WHAT THE TASK REQUIRES:
Copy out the entries below exactly as they stand, but only from the line containing "Viewport: 940px width, 1140px" through the line containing "Open the Settings".

══ DATASET ENTRIES ══

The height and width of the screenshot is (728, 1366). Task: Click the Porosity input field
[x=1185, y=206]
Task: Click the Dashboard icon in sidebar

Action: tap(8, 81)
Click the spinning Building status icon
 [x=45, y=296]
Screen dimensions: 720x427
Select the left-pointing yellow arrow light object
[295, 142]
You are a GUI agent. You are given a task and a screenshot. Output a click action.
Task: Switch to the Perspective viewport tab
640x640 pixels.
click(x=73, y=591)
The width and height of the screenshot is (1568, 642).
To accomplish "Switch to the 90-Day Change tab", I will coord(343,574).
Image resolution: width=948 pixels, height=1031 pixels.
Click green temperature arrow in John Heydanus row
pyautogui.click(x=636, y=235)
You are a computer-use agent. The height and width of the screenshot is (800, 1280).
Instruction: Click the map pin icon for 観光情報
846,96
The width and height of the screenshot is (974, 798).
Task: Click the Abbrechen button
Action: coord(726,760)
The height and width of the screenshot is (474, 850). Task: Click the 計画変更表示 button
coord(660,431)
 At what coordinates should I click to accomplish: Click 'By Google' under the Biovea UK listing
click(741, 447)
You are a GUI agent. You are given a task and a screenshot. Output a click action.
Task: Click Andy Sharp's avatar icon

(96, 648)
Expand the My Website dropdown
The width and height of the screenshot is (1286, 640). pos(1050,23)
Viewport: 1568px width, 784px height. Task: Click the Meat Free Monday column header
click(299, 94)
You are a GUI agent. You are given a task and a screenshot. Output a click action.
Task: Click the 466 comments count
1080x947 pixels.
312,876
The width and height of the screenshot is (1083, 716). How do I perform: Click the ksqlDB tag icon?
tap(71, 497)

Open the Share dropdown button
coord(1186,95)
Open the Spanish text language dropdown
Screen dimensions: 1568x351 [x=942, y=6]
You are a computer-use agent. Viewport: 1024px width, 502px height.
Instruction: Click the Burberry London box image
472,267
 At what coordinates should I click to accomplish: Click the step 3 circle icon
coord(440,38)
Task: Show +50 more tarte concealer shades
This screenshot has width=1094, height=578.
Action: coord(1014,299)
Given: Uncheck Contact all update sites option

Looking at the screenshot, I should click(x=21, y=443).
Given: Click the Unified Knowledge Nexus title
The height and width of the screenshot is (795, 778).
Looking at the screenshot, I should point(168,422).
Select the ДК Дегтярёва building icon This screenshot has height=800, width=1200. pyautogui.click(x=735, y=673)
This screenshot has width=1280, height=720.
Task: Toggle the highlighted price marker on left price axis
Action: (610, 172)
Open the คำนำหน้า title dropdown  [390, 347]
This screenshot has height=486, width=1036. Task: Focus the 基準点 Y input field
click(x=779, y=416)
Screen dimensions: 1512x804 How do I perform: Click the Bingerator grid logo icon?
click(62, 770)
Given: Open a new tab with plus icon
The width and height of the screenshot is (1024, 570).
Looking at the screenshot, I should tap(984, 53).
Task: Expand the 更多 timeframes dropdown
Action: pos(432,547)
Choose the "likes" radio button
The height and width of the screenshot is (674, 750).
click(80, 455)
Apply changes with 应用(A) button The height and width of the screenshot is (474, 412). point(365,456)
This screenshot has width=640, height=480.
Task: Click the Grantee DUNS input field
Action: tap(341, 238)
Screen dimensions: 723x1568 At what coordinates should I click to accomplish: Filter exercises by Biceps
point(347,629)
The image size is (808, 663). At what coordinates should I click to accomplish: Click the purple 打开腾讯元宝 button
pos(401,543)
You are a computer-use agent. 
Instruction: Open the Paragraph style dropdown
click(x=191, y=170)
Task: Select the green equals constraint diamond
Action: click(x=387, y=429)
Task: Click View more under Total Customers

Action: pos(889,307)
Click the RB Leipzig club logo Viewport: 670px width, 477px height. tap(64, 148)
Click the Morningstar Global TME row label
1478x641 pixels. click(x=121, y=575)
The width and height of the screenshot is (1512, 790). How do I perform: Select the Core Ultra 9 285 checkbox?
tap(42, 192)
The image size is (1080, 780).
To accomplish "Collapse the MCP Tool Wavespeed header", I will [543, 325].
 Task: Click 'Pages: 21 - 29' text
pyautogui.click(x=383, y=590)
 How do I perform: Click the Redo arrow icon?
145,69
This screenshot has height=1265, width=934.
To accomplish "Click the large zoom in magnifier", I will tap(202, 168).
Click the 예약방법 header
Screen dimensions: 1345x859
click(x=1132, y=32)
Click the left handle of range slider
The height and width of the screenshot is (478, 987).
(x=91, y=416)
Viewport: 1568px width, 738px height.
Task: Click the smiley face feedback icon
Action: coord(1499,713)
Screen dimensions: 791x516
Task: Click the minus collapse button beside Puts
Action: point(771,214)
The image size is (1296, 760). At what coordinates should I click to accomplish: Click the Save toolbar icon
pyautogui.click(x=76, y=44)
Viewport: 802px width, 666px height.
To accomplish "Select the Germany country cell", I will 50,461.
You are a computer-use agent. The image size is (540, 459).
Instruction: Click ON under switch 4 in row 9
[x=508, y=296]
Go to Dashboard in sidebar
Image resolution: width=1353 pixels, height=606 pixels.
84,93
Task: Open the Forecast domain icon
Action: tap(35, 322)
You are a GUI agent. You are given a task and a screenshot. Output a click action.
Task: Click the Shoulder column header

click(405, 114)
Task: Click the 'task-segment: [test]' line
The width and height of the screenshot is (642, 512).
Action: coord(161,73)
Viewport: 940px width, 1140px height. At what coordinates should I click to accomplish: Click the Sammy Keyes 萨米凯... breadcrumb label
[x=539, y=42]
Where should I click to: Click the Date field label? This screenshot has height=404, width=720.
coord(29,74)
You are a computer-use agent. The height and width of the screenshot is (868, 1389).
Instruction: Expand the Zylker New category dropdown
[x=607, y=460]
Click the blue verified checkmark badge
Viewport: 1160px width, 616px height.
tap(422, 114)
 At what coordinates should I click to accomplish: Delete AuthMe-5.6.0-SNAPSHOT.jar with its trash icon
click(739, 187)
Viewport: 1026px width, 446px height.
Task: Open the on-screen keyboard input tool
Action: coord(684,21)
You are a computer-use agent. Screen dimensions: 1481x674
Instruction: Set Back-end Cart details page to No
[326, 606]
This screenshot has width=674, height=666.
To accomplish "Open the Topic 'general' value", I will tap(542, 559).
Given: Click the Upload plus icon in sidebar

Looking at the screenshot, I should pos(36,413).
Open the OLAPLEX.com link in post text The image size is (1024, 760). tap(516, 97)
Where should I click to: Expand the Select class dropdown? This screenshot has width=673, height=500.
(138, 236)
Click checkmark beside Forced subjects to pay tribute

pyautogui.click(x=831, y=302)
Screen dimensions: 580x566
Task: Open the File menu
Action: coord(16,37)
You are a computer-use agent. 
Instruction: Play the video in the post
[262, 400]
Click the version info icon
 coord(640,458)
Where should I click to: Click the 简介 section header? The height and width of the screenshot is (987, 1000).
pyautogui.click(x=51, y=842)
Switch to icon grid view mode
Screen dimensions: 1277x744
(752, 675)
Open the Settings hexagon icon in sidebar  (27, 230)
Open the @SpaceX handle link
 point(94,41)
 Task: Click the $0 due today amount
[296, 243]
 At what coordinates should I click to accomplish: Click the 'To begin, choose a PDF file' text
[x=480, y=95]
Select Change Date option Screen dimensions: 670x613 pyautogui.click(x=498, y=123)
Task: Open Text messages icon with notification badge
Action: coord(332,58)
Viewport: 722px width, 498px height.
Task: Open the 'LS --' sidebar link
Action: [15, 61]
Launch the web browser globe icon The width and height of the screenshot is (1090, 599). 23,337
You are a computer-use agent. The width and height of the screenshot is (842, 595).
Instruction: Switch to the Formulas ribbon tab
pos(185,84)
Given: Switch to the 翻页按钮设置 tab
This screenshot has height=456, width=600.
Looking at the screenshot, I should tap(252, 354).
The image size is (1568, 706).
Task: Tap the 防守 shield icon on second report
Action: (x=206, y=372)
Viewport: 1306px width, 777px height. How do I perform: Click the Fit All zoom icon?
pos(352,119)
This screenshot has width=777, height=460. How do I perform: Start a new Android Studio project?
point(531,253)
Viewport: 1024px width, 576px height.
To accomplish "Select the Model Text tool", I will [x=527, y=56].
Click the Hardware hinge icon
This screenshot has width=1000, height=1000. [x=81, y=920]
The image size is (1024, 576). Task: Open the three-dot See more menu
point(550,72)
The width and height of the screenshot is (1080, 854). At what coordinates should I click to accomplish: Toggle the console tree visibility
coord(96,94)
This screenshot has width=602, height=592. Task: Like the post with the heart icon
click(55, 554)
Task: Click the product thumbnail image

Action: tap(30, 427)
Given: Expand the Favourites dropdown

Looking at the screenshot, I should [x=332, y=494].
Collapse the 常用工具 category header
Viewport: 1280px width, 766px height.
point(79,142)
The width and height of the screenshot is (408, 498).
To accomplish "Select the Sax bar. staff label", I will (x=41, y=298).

═══

RESULT FOR THIS EXERCISE:
Viewport: 940px width, 1140px height. At what coordinates should I click to accomplish: Click the Sammy Keyes 萨米凯... breadcrumb label
[x=539, y=42]
Where should I click to: Click the Date field label? This screenshot has height=404, width=720.
coord(29,74)
You are a computer-use agent. The height and width of the screenshot is (868, 1389).
Instruction: Expand the Zylker New category dropdown
[x=607, y=460]
Click the blue verified checkmark badge
Viewport: 1160px width, 616px height.
tap(422, 114)
 At what coordinates should I click to accomplish: Delete AuthMe-5.6.0-SNAPSHOT.jar with its trash icon
click(739, 187)
Viewport: 1026px width, 446px height.
Task: Open the on-screen keyboard input tool
Action: coord(684,21)
You are a computer-use agent. Screen dimensions: 1481x674
Instruction: Set Back-end Cart details page to No
[326, 606]
This screenshot has width=674, height=666.
To accomplish "Open the Topic 'general' value", I will tap(542, 559).
Given: Click the Upload plus icon in sidebar

Looking at the screenshot, I should pos(36,413).
Open the OLAPLEX.com link in post text The image size is (1024, 760). tap(516, 97)
Where should I click to: Expand the Select class dropdown? This screenshot has width=673, height=500.
(138, 236)
Click checkmark beside Forced subjects to pay tribute

pyautogui.click(x=831, y=302)
Screen dimensions: 580x566
Task: Open the File menu
Action: coord(16,37)
You are a computer-use agent. 
Instruction: Play the video in the post
[262, 400]
Click the version info icon
 coord(640,458)
Where should I click to: Click the 简介 section header? The height and width of the screenshot is (987, 1000).
pyautogui.click(x=51, y=842)
Switch to icon grid view mode
Screen dimensions: 1277x744
(752, 675)
Open the Settings hexagon icon in sidebar  (27, 230)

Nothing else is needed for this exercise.